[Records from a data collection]
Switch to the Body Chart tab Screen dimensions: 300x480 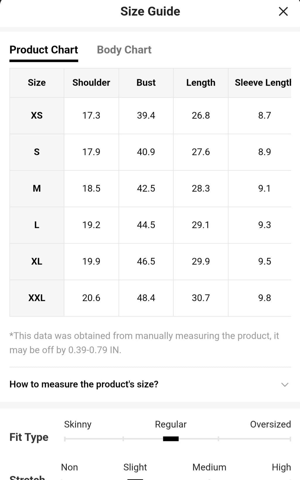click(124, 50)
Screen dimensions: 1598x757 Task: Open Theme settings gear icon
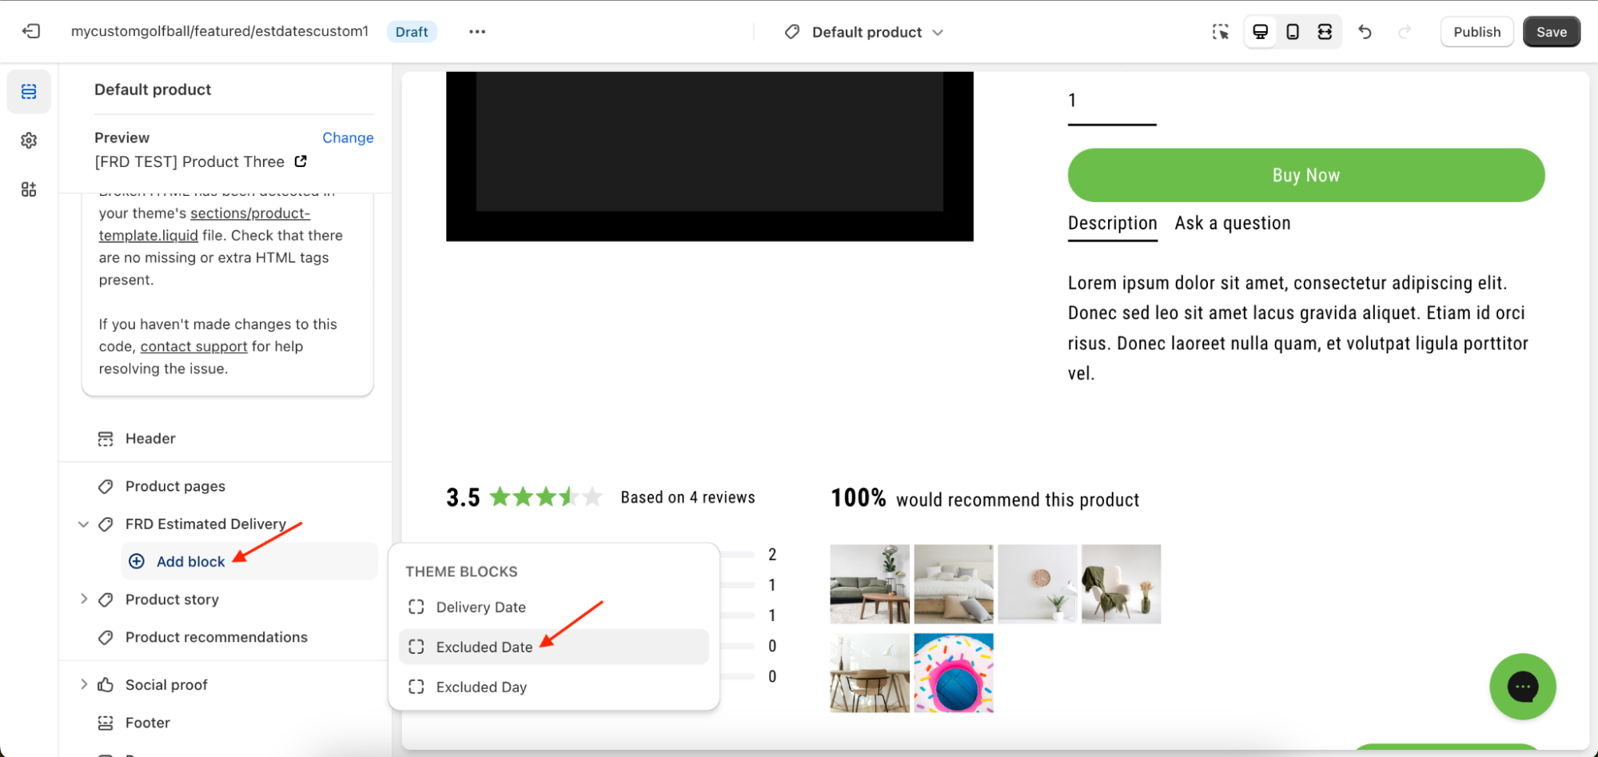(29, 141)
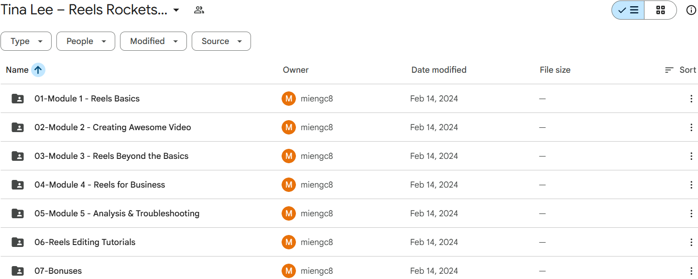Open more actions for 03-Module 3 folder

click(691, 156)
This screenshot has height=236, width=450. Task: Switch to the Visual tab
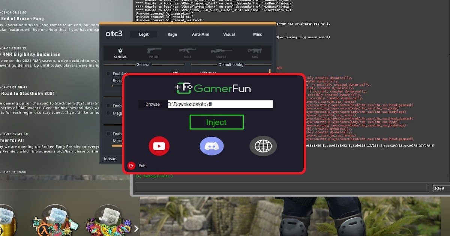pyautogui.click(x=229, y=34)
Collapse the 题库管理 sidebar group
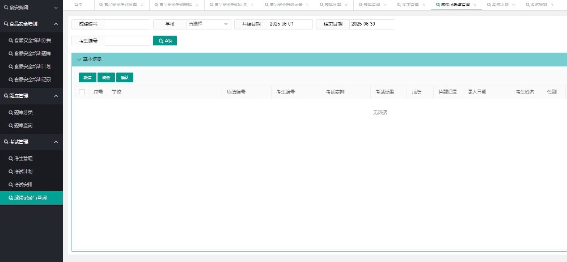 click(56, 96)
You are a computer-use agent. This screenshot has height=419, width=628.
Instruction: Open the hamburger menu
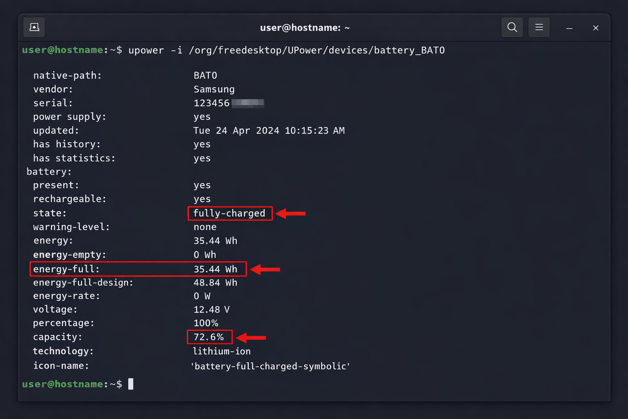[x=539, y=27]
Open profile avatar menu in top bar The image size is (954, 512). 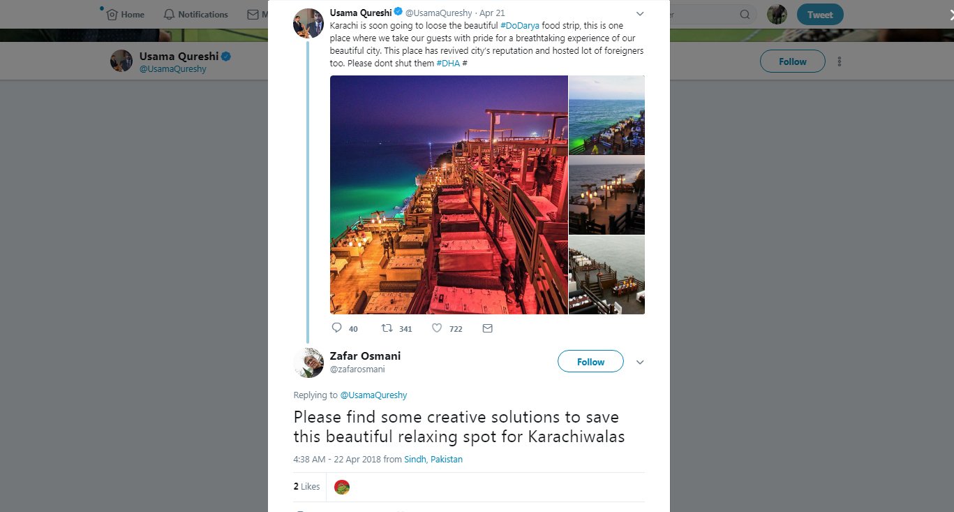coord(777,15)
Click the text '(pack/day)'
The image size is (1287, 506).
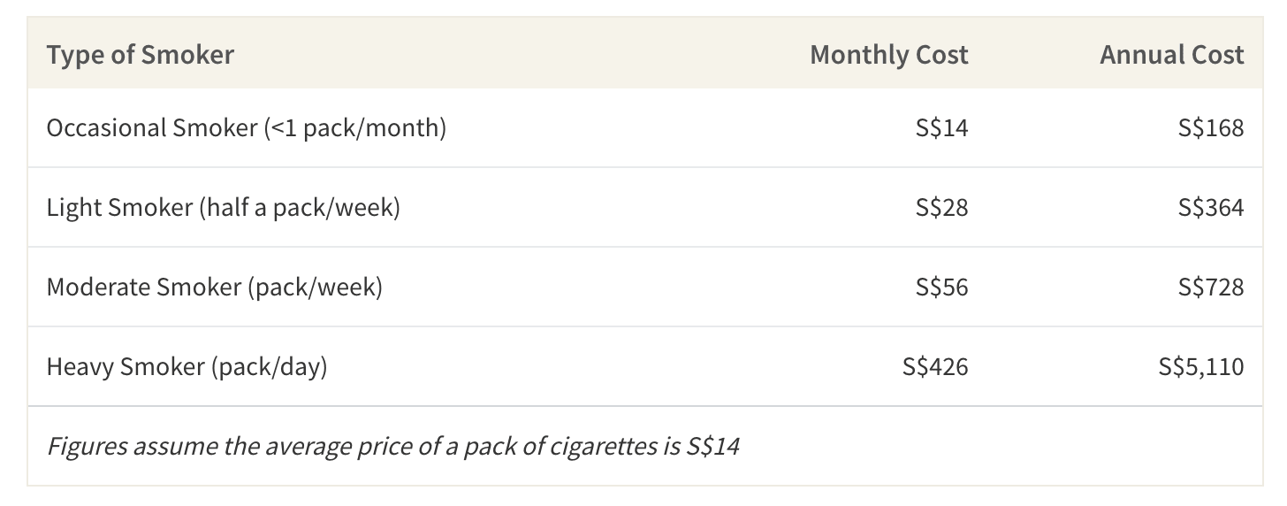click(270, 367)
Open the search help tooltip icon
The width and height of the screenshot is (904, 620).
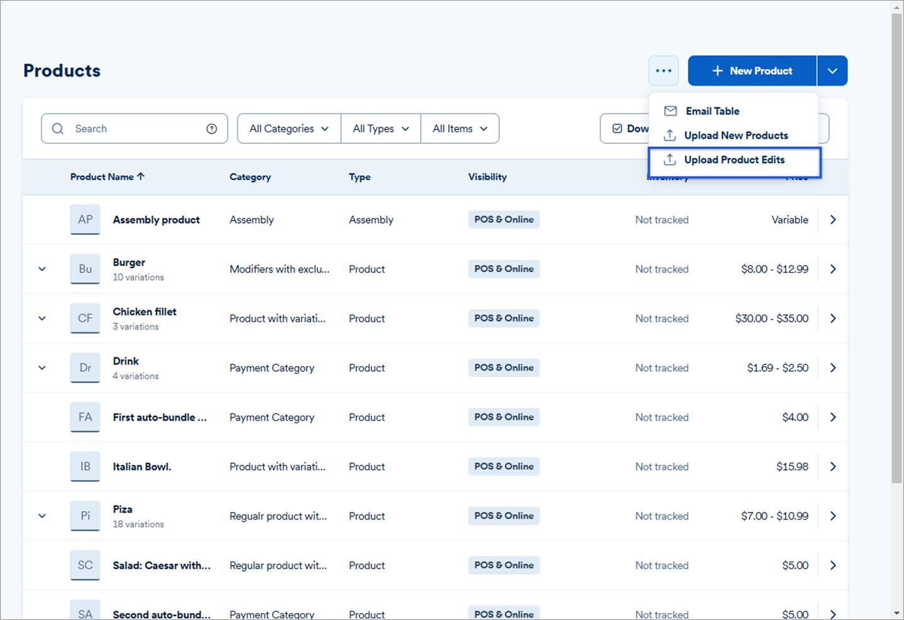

→ **Task requirements**
Give again, word for word, the lines above from the one with "The image size is (1287, 506)." through the final line of the data, both ends included. Do not copy any picture.

→ **Solution for this task**
The image size is (1287, 506).
click(270, 367)
Open the search help tooltip icon
The width and height of the screenshot is (904, 620).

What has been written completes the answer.